Here's what some experts say can be gained from an early morning run:

  • You can lose weight and eat less. Weight watchers vouch for a morning run without breakfast as the body starts burning up fat in the absence of carbs and proteins to burn for energy. If you usually eat a high-fat, high-calorie diet, running in the morning on an empty stomach can prevent weight gain and improve your glucose tolerance. Also, a morning workout has been seen to reduce one’s motivation for eating through the day.
  • You can build muscles. Early morning is a good time if you want to build your muscles. Testosterone, the hormone for muscle growth, is said to peak between 5:30 and 8:00 a.m. However, you need to eat a good protein-rich breakfast after the run. Otherwise, you’ll end up losing muscle mass.
  • Your mood can improve and you can fight depression. Most patients of depression complain they feel the worst in the morning. This is because levels of cortisol, the stress hormone, are the highest in the morning at around 8:00 a.m. Running can help with depression as it helps release mood-lifting hormones called endorphins. And this may show a more pronounced effect in the morning. But running at any other point of the day can also beat depression.
  • You can lower your blood pressure. A study has shown that running in the morning (6–8 am) can bring down the systolic blood pressure (the first number in your BP reading) during the day in patients with hypertension. It also brings down the 24-hour BP in dippers — patients whose blood pressure naturally dips at night. If you have depression and high blood pressure, running in the morning can help. But a good warm-up is mandatory to avoid injuries or heart-related problems. Another study on pre-hypertensive people showed that exercising at 7:00 a.m. resulted in a 10 percent drop in blood pressure during the day and 25 percent during night. People who exercised at 7:00 a.m. also slept better than before.

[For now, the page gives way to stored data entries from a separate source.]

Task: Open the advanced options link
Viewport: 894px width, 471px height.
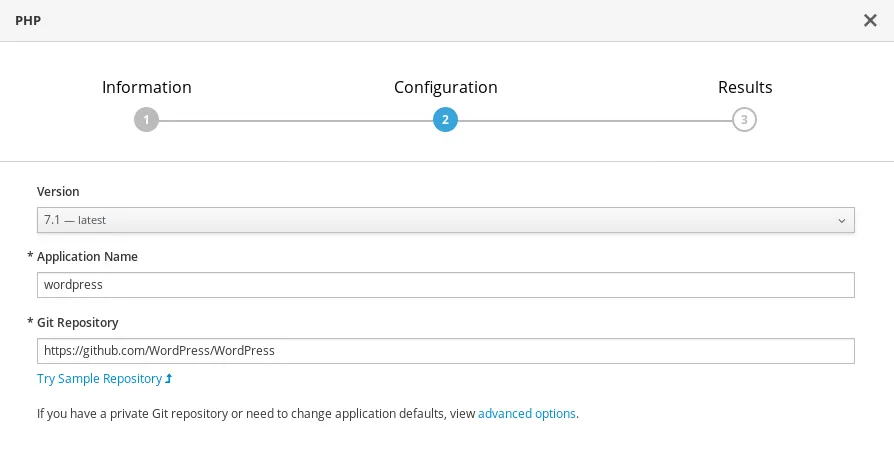Action: [527, 413]
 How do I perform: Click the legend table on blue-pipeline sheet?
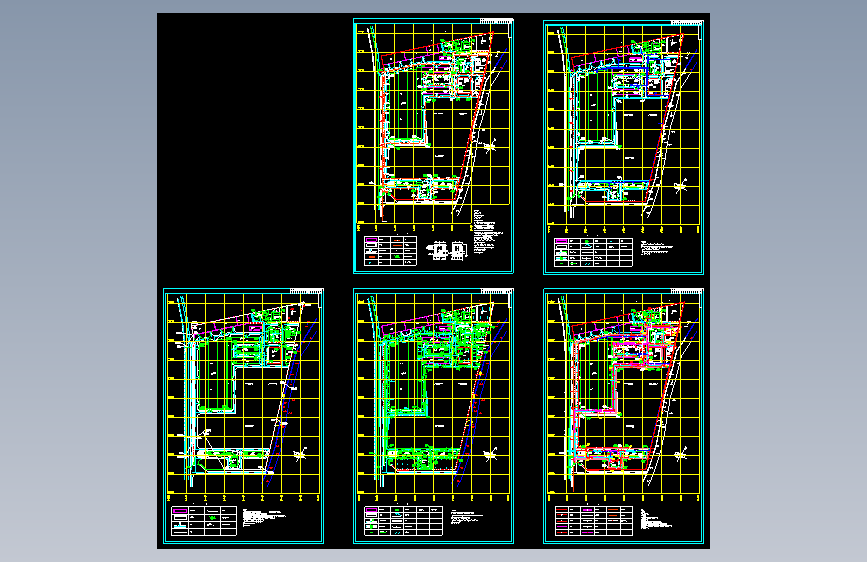(593, 252)
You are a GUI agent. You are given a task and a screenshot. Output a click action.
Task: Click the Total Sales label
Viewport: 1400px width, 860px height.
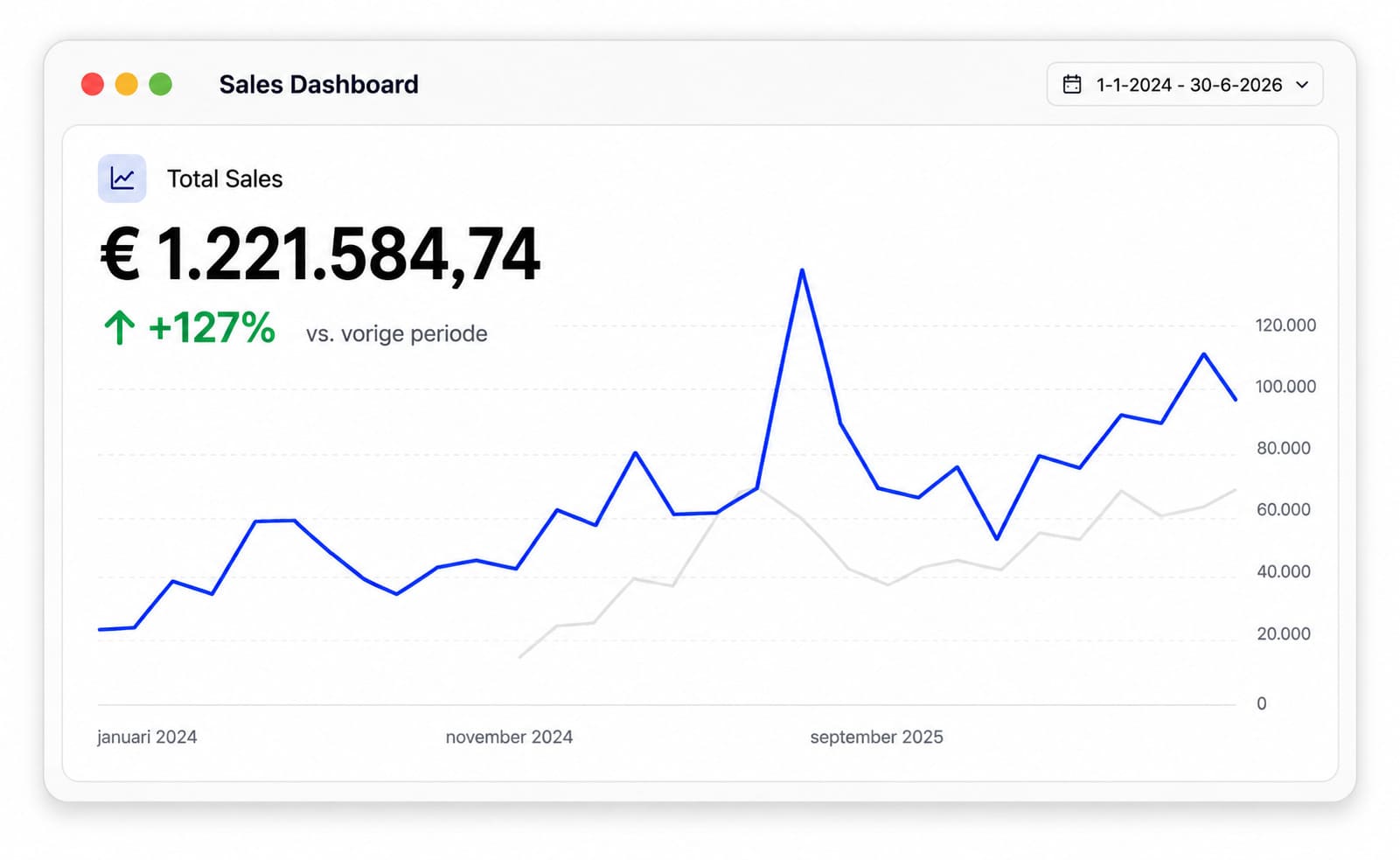point(225,178)
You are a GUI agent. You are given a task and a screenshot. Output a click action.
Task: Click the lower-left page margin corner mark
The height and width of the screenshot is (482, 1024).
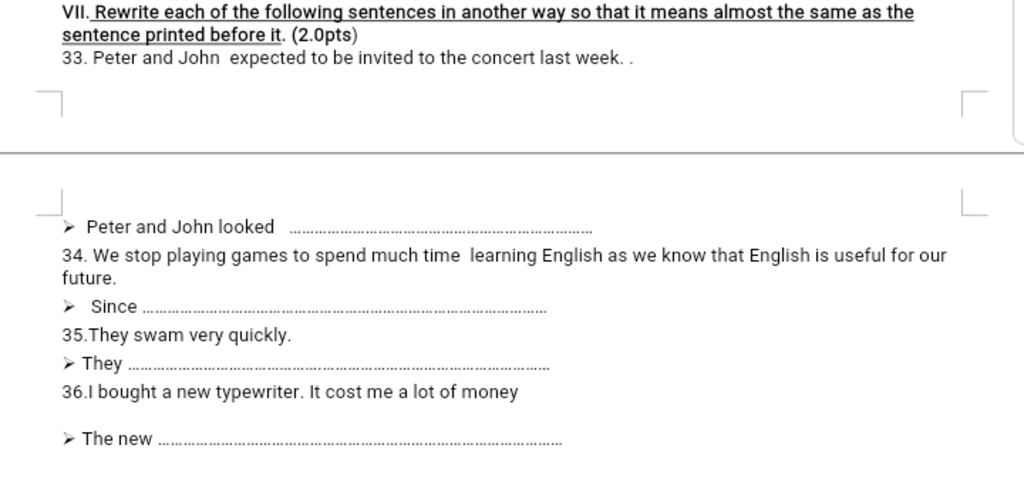[x=53, y=204]
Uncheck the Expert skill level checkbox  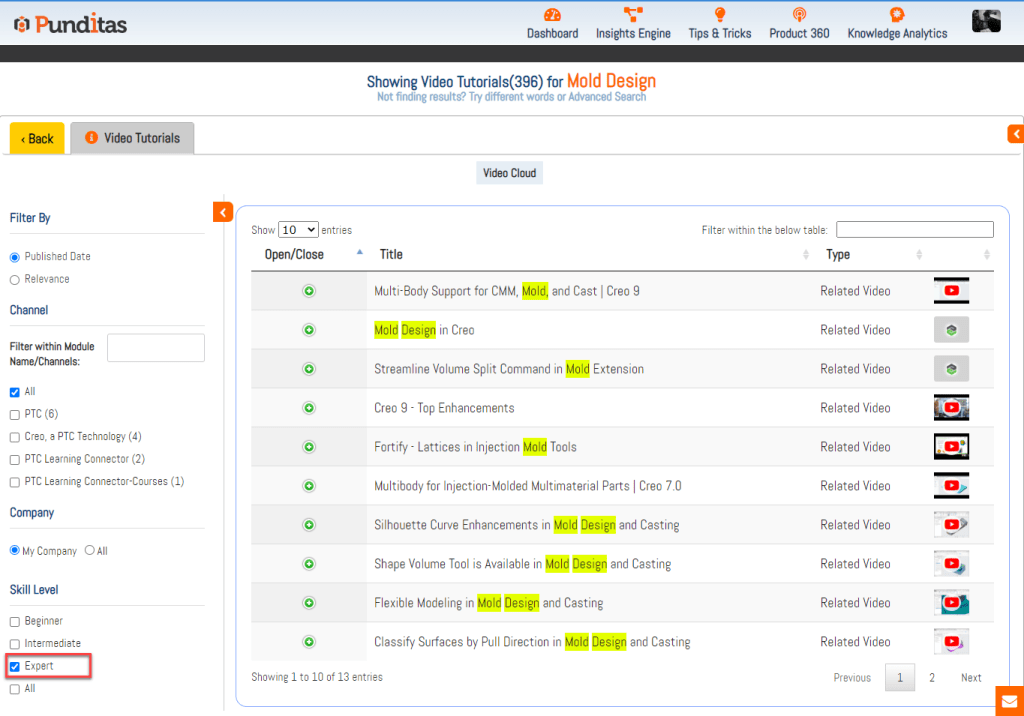click(15, 666)
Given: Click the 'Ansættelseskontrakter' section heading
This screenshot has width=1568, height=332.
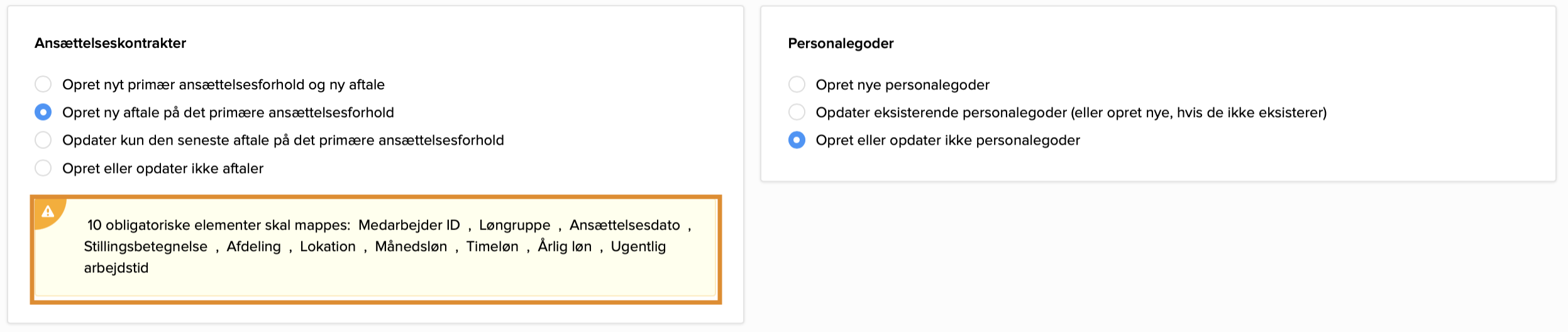Looking at the screenshot, I should coord(110,43).
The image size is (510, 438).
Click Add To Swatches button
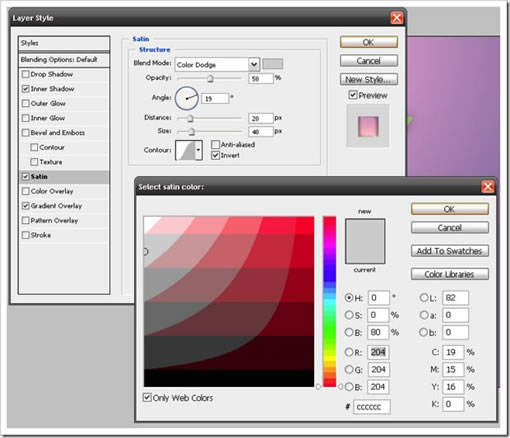pos(450,251)
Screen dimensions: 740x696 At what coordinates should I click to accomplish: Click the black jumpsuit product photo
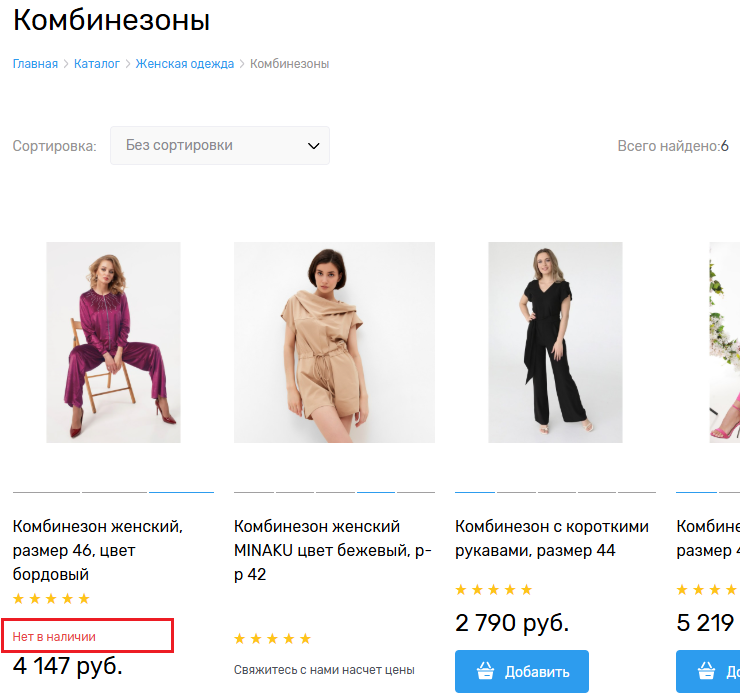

However, there are also some cons that may come from running early in the morning. The core body temperature remains low during morning, which means that your muscles are stiff, your power output is low, and you are more vulnerable to injuries. Both your oxygen intake and outflow are low, and this can affect your breathing capacity. Your blood pressure is also higher. People are most vulnerable to heart attacks and strokes in the morning.

Honestly, I enjoyed the long distances I ran before the sun came up. Even when I ran solo across America I would typically be on the road by 7 a.m., and when I had a 40+ mile day with the temperature expected to reach 90+ degrees, I would often get on the road at around 5:30 a.m. The earliest I hit the road during my coast-to-coast run was 3:45 a.m. when I was facing a 45-mile, 100-degree day with windy conditions.